**WORK TASK A:**
Answer these questions using the post about general purpose agents and IT operations:
(i) Which three general purpose agents does the post name as not understanding IT operations?
(ii) What version number does the post give for the Claude Code system prompt it links?
(iii) How long is the post's stated read time?
**WORK TASK B:** Continue the post about general purpose agents and IT operations, picking up after its last line.

**TEXT SHOWN:**
****

Today's General Purpose Agents Don't Understand Ops

A quick look at why today's general purpose agents like Claude and Codex are over-indexed on code development and how to change it.

  • Randy Bias
  • 6 min read

Agents Don’t Know Ops

Today’s general purpose Agents such as Claude Code, Codex, and Gemini, simply don’t know or understand IT operations. In my previous couple of postings I made a case for applying domain skills + domain tools to a particular area to turn general purpose agents into super domain experts, with a particular focus on IT operations.

But what does this mean? How would we proceed to do something like this?

I’m going to tackle that briefly today as an early New Year gift for y’all.

Agents Are (Currently) Software Development First Systems

Anthropic, OpenAI, and Google do not publish their system prompts, but as with all things AI, many folks have figured out how to jailbreak the LLMs to extract the system prompts. Here, for example, is the latest as of this writing (2.0.76) Claude Code system prompt:

Claude Code System Prompt

I think you will find it interesting reading. The TL;DR for those who haven’t read these things before is this:

The system prompt is extremely long and almost exclusively focused on software engineering, which is a completely different discipline in most respects. The kinds of directives you would need for operations and even DevOps would be far more conservative in many respects. They would also focus on very different technology areas.

Where are the Ops Agents?

****

**GIVEN ENTRIES:**
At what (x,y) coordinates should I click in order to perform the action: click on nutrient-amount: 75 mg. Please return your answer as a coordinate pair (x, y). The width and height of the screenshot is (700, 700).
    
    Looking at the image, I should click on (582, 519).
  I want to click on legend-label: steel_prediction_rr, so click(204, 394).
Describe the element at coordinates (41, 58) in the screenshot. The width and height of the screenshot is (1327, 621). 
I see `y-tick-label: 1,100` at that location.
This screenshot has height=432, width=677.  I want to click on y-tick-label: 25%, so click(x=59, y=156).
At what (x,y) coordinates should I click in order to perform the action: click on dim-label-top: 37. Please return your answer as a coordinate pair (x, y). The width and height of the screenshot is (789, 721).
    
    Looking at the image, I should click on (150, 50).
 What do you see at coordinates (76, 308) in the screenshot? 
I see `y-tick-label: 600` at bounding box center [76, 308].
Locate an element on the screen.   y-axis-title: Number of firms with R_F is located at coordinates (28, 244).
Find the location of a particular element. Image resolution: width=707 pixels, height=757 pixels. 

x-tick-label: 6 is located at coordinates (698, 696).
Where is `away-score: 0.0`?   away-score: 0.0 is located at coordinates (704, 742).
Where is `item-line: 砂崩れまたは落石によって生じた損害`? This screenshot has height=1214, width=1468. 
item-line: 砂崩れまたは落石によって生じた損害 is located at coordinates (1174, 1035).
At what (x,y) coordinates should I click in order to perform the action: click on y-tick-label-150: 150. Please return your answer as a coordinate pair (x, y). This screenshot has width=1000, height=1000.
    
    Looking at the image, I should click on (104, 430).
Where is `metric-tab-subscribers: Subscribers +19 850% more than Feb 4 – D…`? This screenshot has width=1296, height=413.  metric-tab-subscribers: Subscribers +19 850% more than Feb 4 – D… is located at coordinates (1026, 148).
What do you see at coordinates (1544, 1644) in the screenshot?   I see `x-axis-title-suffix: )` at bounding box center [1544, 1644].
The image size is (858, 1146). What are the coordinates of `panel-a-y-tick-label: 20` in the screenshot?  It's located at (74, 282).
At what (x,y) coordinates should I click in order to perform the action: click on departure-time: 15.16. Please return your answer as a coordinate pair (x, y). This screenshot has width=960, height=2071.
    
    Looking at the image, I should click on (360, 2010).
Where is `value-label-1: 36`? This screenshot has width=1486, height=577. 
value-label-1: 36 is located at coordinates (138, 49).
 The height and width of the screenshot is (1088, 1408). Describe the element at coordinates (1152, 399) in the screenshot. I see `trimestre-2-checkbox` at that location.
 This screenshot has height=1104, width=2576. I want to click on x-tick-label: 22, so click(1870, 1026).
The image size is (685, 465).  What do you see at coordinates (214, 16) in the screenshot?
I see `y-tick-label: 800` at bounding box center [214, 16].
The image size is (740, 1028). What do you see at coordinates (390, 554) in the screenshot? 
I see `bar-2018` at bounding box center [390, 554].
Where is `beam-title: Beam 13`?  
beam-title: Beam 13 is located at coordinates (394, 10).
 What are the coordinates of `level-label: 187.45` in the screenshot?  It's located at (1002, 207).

****

**RESULT A:**
(i) Claude Code, Codex, and Gemini
(ii) 2.0.76
(iii) 6 min

**RESULT B:**
So where are the ops agents? Unfortunately, they largely don’t exist. I had hopes early on that Warp Terminal would be the first, but they pivoted and entered a massively crowded field they don’t belong in and ceded this territory1. Agents for Ops simply don’t exist right now.

My team and I are currently leveraging these general purpose agents with some heavy prompts and skills in an attempt to reuse them for ops purposes, but it would be far better if we had an Ops-native2 Agent.

Goose as the First Ops Agent?

Now that Goose has been donated to the AAIF, there is a distinct opportunity to build a command line Ops Agent. The yin to Claude Code’s yang. My team and I are trying to figure this out, but since Goose started as a desktop first application, it still has some warts when it comes to running as a command line application. Hopefully we can get that fixed and then start the discovery process of what an Ops-centric system prompt would be. Then, combined with domain specific skills and domain specific tools I think we have the workings of a massive force multiplier for IT teams everywhere.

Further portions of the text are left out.